_Goal of the exercise_
Your answer should be the lines below from the one with "Click the 保存 button in header" to the one with "The image size is (1173, 521).", both included, given again exactly and with nothing added.

_Extracted data_
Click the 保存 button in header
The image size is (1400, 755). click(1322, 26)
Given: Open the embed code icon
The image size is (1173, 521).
...
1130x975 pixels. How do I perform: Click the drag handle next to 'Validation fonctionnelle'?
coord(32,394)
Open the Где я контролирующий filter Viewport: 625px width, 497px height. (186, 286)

_Exercise response_
Click the 保存 button in header
The image size is (1400, 755). click(1322, 26)
Given: Open the embed code icon
The image size is (1173, 521).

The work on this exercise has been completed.